WORK ITEM
Line count for the string "agent": state how many lines in the records below hold it, giving only the number.

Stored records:
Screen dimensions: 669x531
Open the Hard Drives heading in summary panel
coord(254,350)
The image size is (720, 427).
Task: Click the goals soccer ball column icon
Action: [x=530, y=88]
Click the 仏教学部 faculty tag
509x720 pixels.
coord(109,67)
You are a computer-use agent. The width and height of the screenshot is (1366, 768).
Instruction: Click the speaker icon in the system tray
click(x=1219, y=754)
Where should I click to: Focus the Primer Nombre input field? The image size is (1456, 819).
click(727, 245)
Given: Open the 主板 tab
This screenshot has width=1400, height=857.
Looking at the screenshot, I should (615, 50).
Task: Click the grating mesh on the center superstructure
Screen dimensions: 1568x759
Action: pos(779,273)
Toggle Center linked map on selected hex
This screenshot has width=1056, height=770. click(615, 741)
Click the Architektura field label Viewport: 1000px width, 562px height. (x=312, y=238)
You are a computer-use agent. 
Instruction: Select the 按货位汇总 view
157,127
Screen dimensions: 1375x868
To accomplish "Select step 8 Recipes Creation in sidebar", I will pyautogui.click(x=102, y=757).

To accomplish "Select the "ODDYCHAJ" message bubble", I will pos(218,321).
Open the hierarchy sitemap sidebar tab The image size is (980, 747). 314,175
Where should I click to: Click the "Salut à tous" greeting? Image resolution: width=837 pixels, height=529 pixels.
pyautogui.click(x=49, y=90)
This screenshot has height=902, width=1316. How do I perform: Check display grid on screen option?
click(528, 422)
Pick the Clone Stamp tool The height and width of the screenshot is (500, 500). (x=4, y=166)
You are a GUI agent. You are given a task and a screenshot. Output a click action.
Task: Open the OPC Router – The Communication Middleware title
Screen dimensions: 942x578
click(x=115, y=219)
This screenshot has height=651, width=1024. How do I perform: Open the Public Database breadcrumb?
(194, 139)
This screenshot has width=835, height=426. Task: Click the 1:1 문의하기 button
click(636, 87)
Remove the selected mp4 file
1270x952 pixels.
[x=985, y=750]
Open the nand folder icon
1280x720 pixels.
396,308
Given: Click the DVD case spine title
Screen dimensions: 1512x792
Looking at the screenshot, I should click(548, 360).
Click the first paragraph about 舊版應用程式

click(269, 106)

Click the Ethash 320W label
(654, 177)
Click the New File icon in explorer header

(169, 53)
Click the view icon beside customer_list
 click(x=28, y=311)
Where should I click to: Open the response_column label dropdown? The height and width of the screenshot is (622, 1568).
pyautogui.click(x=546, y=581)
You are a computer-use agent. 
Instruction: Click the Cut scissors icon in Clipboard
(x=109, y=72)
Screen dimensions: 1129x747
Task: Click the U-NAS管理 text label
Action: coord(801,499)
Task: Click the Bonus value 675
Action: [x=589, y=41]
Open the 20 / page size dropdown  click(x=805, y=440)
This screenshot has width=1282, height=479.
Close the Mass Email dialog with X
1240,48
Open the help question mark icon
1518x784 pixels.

EXERCISE SOLUTION
4